At first, I considered the fact that, although, like Mary Poppins, he is practically perfect in every way, he might also have a bat in his belfry, you know? His light are on but nobody’s home, get it? One taco short of a combination plate?
If you’re American, you are totally clear that I was doubting the sanity of the object of my affection, in jest, of course; he’s a freaking genius! He was obviously utilizing what I would consider a vague idiom, British style, which led me to consider American idioms and how confusing they must be to newcomers.
Imagine you’re a person from another country, a foreigner, if you will. Your country ends in skia or nia and has a proud and long history. Still you decide to leave your mother, who loves you more than anyone else ever will, except for your dog, your dad, who also loves you, but in a more “when’s he getting outta here?” sort of way, your siblings, friends and various relatives whom you see only at Christmas and Throw Paint on Each Other Day.
Leaving home wasn’t a decision taken lightly or on the spur of the moment. In fact, you’ve wanted to go to America ever since you learned about The Home Shopping Network. So you’ve saved your rupees, or whatever it is that your particular country is nearly out of, and you’ve studied English since there apparently is no such thing as an American language.
Finally, on a fateful day forever marked by your mother as the day my child ceased to be grateful for everything I’ve ever done for him/her, you pack your bag and hit the cobblestones outside of your cottage.
How you get here is a tale you can tell your grandkids as I’m not interested in the details, but you do arrive into the heart of a metropolitan area. The noise! The lights! The people! The weird smell…which…although is a bit alarming, doesn’t deter you, although it does nauseate you and you decide to investigate what American’s drink.

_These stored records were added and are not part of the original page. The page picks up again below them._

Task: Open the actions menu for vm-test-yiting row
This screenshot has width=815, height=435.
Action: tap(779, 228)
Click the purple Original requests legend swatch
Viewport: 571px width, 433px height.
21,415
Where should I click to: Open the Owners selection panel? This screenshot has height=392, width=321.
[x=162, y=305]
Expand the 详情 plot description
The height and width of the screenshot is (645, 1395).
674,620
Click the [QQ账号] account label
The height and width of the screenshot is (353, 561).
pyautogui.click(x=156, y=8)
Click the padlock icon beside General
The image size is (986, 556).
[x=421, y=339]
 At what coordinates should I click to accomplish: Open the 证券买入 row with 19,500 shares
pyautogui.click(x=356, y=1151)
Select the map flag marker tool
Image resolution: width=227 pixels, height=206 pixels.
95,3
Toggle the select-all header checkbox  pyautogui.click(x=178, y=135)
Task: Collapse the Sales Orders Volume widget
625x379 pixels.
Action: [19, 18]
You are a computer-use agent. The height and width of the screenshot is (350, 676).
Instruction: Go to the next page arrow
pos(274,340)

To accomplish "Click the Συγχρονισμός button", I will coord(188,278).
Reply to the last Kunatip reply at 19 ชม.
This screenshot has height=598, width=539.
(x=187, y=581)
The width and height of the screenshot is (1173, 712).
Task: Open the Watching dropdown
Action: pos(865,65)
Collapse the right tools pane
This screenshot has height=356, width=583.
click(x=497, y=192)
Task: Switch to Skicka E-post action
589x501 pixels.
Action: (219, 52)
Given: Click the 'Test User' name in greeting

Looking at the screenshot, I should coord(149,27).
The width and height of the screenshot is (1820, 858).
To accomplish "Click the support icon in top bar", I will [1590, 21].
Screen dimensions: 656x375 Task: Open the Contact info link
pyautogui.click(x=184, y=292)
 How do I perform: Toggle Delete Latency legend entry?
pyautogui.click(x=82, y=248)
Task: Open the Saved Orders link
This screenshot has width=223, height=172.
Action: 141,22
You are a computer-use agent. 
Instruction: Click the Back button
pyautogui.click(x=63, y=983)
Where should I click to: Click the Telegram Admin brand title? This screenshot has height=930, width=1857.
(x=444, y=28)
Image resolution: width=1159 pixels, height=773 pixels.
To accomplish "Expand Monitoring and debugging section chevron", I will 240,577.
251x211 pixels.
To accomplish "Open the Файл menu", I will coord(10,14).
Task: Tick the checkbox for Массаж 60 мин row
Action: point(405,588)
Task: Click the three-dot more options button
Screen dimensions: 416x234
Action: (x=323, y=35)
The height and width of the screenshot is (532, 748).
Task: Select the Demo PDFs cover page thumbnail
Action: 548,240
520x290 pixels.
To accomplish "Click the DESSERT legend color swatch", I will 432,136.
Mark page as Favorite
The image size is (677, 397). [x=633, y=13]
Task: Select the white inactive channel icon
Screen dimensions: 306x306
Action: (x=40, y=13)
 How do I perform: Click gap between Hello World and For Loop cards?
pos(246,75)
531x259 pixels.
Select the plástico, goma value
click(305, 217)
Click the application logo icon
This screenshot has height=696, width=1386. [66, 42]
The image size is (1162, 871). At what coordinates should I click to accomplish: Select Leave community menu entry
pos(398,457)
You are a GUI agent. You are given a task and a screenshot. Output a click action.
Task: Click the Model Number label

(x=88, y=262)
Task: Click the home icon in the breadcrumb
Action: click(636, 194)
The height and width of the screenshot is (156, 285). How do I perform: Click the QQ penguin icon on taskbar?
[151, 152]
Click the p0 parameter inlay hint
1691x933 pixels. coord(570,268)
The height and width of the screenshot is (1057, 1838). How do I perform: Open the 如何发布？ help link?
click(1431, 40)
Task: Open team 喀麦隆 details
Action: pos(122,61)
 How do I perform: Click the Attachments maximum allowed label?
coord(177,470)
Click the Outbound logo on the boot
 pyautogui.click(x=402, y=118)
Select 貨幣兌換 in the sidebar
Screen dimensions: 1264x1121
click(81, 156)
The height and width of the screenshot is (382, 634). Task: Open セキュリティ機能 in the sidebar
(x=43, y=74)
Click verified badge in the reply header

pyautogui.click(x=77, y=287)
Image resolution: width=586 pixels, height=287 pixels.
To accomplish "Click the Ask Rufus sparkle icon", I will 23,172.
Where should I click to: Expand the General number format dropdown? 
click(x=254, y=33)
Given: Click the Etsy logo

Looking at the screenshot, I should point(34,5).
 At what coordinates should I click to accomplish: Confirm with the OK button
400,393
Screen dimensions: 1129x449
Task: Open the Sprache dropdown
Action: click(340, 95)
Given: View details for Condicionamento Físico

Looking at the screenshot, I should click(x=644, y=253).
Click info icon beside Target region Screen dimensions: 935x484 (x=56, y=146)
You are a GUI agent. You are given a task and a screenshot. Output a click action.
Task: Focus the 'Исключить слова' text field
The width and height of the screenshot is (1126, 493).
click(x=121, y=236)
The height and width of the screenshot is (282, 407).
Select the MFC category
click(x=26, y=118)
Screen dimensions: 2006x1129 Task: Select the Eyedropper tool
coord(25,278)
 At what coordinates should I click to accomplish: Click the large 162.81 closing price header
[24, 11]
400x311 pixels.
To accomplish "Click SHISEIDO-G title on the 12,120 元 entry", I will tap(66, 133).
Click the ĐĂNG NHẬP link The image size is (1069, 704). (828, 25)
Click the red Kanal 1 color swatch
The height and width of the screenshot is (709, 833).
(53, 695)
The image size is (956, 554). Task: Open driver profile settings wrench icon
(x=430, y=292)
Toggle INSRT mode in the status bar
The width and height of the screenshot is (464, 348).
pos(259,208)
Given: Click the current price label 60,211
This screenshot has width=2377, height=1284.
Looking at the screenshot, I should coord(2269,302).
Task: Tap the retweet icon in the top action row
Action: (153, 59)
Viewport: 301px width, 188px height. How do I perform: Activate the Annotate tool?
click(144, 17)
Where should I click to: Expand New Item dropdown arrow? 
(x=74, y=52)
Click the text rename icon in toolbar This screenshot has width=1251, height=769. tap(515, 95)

You enter Hal’s Get Your Drink and Get Out Store. After some time, you realize the line isn’t moving; it is surging, as customers rush past with buckets of drinks, sucked through plastic pipes.
“These Americans,” you say to yourself with an affectionate grin. “Who can tell you about them?”
Finally, you make you way to the counter. “Excuse me, sir,” you say a few dozen times. Fortunately, a terrifying noise just outside the entrance, silences the crowd, sending them scurrying to the window, mumbling words you’ve not heard before but assume, given the tone, are the kind which resulted in a mouth full of soap when you were still wearing short pants, mostly because you were short.
You get your chance. “Excuse me,” you say. “I would like to purchase a refreshing beverage.”
“Wha-?” says the guy behind the counter who could be a girl, but you decide it’s best not to ask.
“A refreshing beverage?” You repeat, as the customers trickle back to the counter.
“Are you pulling my leg?” says the guy here-to-for named Hal.
This puzzles you. “I am not… unless it’s a custom?” You reply.
“Look, buddy,” says Hal. “I don’t know what’s eating you, but I don’t got all day.”
You feel sympathy for the poor man who has less than 24 hours to live, perhaps due to some sort of rampant bug infestation, but mostly, you wonder if this is the best place to buy a drink. “I’m sorry for your trouble,” you say. “I’d like a drink.”
“OK!” says Hal. “Now we’re getting some place.”
“Where?” You ask.
“Where?” Hal replies, his face turning an odd mix of red and redder.
Fortunately, a young lady, steps from behind you. “Look, Hal,” she says. “Don’t bite his head off, for crying out loud.” She turns to you. “What’s your poison?” She asks, speaking loudly and slowly; enunciating as your family does with your great-uncle who fell out of a tree on his 50th birthday.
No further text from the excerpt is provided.